Required work:
The required output is the full listing below, reproduced word for word.

####

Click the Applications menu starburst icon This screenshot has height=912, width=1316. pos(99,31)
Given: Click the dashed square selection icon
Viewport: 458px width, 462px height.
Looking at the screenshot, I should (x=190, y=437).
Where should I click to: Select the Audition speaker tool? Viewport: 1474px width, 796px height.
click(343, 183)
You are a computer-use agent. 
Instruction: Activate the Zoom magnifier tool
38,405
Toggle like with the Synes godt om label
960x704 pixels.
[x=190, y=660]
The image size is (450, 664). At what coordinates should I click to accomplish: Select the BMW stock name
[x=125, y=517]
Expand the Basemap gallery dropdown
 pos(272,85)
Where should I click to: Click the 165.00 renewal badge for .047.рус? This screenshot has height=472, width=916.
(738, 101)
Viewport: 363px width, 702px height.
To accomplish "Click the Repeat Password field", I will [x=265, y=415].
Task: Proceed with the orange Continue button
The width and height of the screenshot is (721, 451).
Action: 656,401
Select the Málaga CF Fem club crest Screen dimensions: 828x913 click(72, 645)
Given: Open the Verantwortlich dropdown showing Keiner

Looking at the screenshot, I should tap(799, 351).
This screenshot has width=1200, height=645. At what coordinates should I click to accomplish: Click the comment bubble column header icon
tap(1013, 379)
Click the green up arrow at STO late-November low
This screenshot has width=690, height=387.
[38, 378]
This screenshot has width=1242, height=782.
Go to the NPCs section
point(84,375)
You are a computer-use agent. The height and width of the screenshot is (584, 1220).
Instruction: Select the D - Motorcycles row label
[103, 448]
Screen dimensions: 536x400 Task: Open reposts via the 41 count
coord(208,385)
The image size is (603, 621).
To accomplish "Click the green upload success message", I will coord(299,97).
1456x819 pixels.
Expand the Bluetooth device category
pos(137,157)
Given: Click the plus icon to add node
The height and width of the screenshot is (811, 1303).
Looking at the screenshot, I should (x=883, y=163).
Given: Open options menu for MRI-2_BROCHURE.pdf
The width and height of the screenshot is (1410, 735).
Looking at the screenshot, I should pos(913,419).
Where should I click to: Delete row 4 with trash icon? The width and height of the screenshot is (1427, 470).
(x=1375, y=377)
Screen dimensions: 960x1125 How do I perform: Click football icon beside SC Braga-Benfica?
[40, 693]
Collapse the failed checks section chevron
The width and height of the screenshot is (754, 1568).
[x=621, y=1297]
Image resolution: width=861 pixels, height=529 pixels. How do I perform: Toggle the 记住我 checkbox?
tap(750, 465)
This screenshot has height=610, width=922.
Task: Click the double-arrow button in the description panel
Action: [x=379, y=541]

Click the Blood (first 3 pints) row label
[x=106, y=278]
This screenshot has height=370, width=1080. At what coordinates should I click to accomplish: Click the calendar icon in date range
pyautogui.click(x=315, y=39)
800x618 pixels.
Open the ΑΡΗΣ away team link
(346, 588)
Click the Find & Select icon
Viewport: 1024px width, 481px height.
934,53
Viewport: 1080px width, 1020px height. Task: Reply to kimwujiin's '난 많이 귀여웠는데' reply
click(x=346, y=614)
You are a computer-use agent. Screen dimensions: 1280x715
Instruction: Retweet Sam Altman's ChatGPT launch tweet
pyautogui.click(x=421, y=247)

####

The completed task:
Click the Applications menu starburst icon This screenshot has height=912, width=1316. pos(99,31)
Given: Click the dashed square selection icon
Viewport: 458px width, 462px height.
Looking at the screenshot, I should (x=190, y=437).
Where should I click to: Select the Audition speaker tool? Viewport: 1474px width, 796px height.
click(343, 183)
You are a computer-use agent. 
Instruction: Activate the Zoom magnifier tool
38,405
Toggle like with the Synes godt om label
960x704 pixels.
[x=190, y=660]
The image size is (450, 664). At what coordinates should I click to accomplish: Select the BMW stock name
[x=125, y=517]
Expand the Basemap gallery dropdown
 pos(272,85)
Where should I click to: Click the 165.00 renewal badge for .047.рус? This screenshot has height=472, width=916.
(738, 101)
Viewport: 363px width, 702px height.
To accomplish "Click the Repeat Password field", I will [x=265, y=415].
Task: Proceed with the orange Continue button
The width and height of the screenshot is (721, 451).
Action: 656,401
Select the Málaga CF Fem club crest Screen dimensions: 828x913 click(72, 645)
Given: Open the Verantwortlich dropdown showing Keiner

Looking at the screenshot, I should tap(799, 351).
This screenshot has width=1200, height=645. At what coordinates should I click to accomplish: Click the comment bubble column header icon
tap(1013, 379)
Click the green up arrow at STO late-November low
This screenshot has width=690, height=387.
[38, 378]
This screenshot has width=1242, height=782.
Go to the NPCs section
point(84,375)
You are a computer-use agent. The height and width of the screenshot is (584, 1220).
Instruction: Select the D - Motorcycles row label
[103, 448]
Screen dimensions: 536x400 Task: Open reposts via the 41 count
coord(208,385)
The image size is (603, 621).
To accomplish "Click the green upload success message", I will coord(299,97).
1456x819 pixels.
Expand the Bluetooth device category
pos(137,157)
Given: Click the plus icon to add node
The height and width of the screenshot is (811, 1303).
Looking at the screenshot, I should (x=883, y=163).
Given: Open options menu for MRI-2_BROCHURE.pdf
The width and height of the screenshot is (1410, 735).
Looking at the screenshot, I should pos(913,419).
Where should I click to: Delete row 4 with trash icon? The width and height of the screenshot is (1427, 470).
(x=1375, y=377)
Screen dimensions: 960x1125 How do I perform: Click football icon beside SC Braga-Benfica?
[40, 693]
Collapse the failed checks section chevron
The width and height of the screenshot is (754, 1568).
[x=621, y=1297]
Image resolution: width=861 pixels, height=529 pixels. How do I perform: Toggle the 记住我 checkbox?
tap(750, 465)
This screenshot has height=610, width=922.
Task: Click the double-arrow button in the description panel
Action: [x=379, y=541]

Click the Blood (first 3 pints) row label
[x=106, y=278]
This screenshot has height=370, width=1080. At what coordinates should I click to accomplish: Click the calendar icon in date range
pyautogui.click(x=315, y=39)
800x618 pixels.
Open the ΑΡΗΣ away team link
(346, 588)
Click the Find & Select icon
Viewport: 1024px width, 481px height.
934,53
Viewport: 1080px width, 1020px height. Task: Reply to kimwujiin's '난 많이 귀여웠는데' reply
click(x=346, y=614)
You are a computer-use agent. Screen dimensions: 1280x715
Instruction: Retweet Sam Altman's ChatGPT launch tweet
pyautogui.click(x=421, y=247)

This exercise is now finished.